Little High-Def Compromise13 Jan, 2005 By: Stephanie Prange
The two high-def disc camps showed no signs of compromise at this month's Consumer Electronics Show (CES) in Las Vegas.
Despite calls for unity from Buena Vista Home Entertainment chief Bob Chapek in his speech as president of DEG: The Digital Entertainment Group at that group's CES press event, competing press conferences by the two groups proved the industry has a long way to go if it wants to join forces for a next-generation launch.
“I think it's safe to say that nobody really wants a format war,” Chapek said at the DEG press conference. “It's just a question of what the respective parties are willing to concede in order to make such a war a moot point before it ever gets started.

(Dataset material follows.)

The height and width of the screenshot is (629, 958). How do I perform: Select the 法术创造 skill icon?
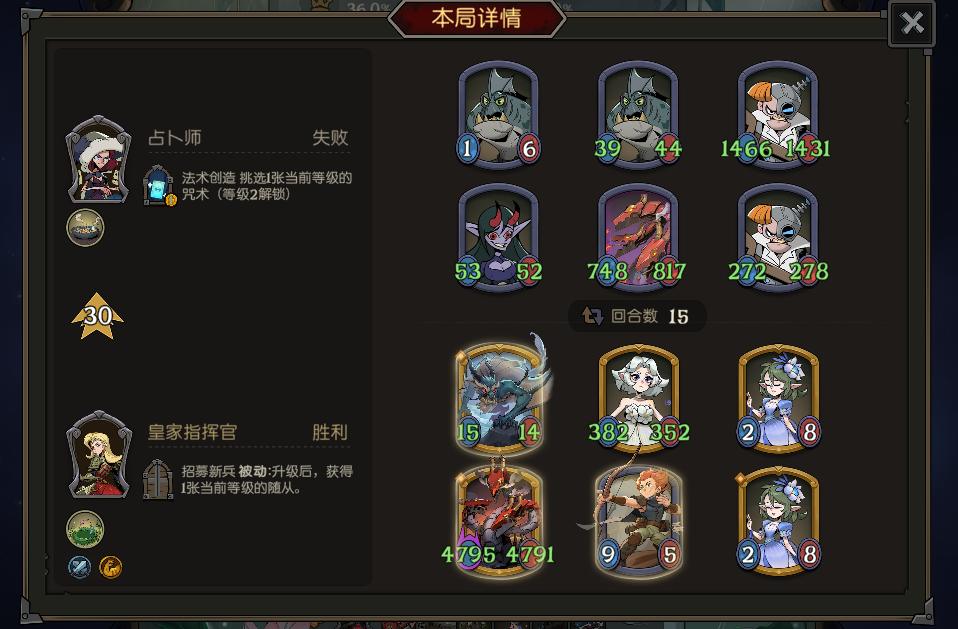159,186
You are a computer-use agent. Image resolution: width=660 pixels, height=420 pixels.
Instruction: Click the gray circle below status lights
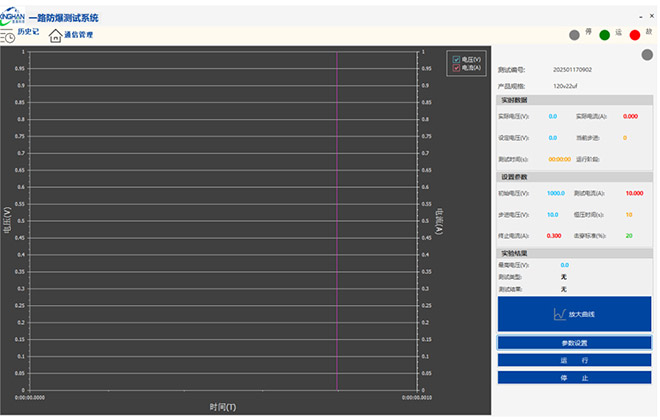click(646, 54)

“Of course, it's easier to say that the formats should unify than to actually make it happen — particularly given the significant physical differences in the formats.”

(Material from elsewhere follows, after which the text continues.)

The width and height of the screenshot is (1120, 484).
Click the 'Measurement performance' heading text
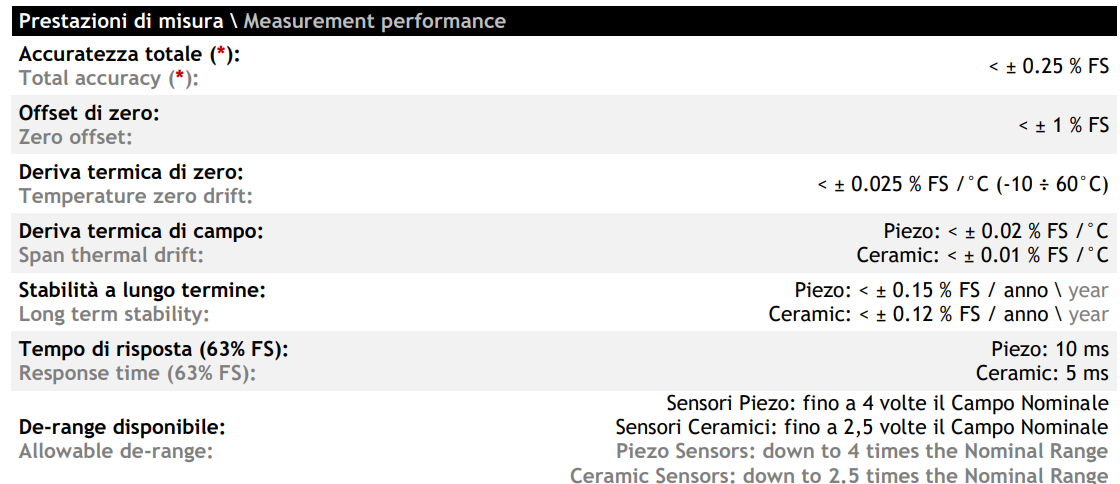pyautogui.click(x=375, y=21)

Blu-ray Disc and HD-DVD proponents brushed aside the possibility of joining the two technologies for one format as was done in the early development of DVD.

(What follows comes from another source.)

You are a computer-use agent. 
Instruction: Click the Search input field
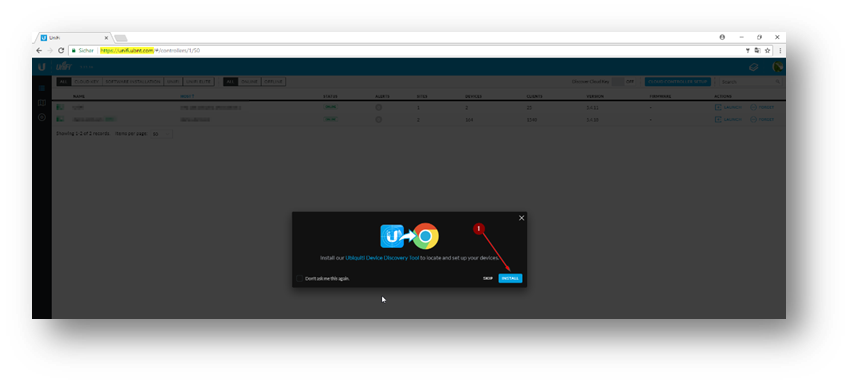(x=751, y=81)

“[Blu-ray] is radically different from the other proposal,” said Panasonic's Richard Doherty. “[HD-DVD] is backing timidly into the future,” he said, while Blu-ray is a “quantum leap” ahead.
“It's so important not to go halfway,” noted Chapek at the Blu-ray Disc press event. Buena Vista has come out favoring Blu-ray.
The HD-DVD camp denied a possibility of compromise as well, and, like the Blu-ray representatives, pooh-poohed the idea of a hardware device that would be able to play both formats. The HD-DVD group also forced the question by announcing a strong slate of titles to debut on HD-DVD in the fall (Video Store Magazine, Jan. 9-15). Warner Home Video president and HD-DVD backer Jim Cardwell stressed the format's “real world benefits,” including ease of manufacture and proven durability.
Blu-ray announced no titles and no firm date for a software launch.
Andy Parsons, SVP at Blu-ray backer Pioneer Electronics, downplayed the title announcement, adding Beta was first to market and ultimately lost out to VHS.
“I'd much rather do it right than do it quick,” Parsons said.It was also widely accepted that Beta — like many contend with Blu-ray — was a better technology than VHS, and it still lost. “[Beta] had fewer companies supporting it,” Parsons noted. Indeed, the Blu-ray Disc Association has nearly 100 members.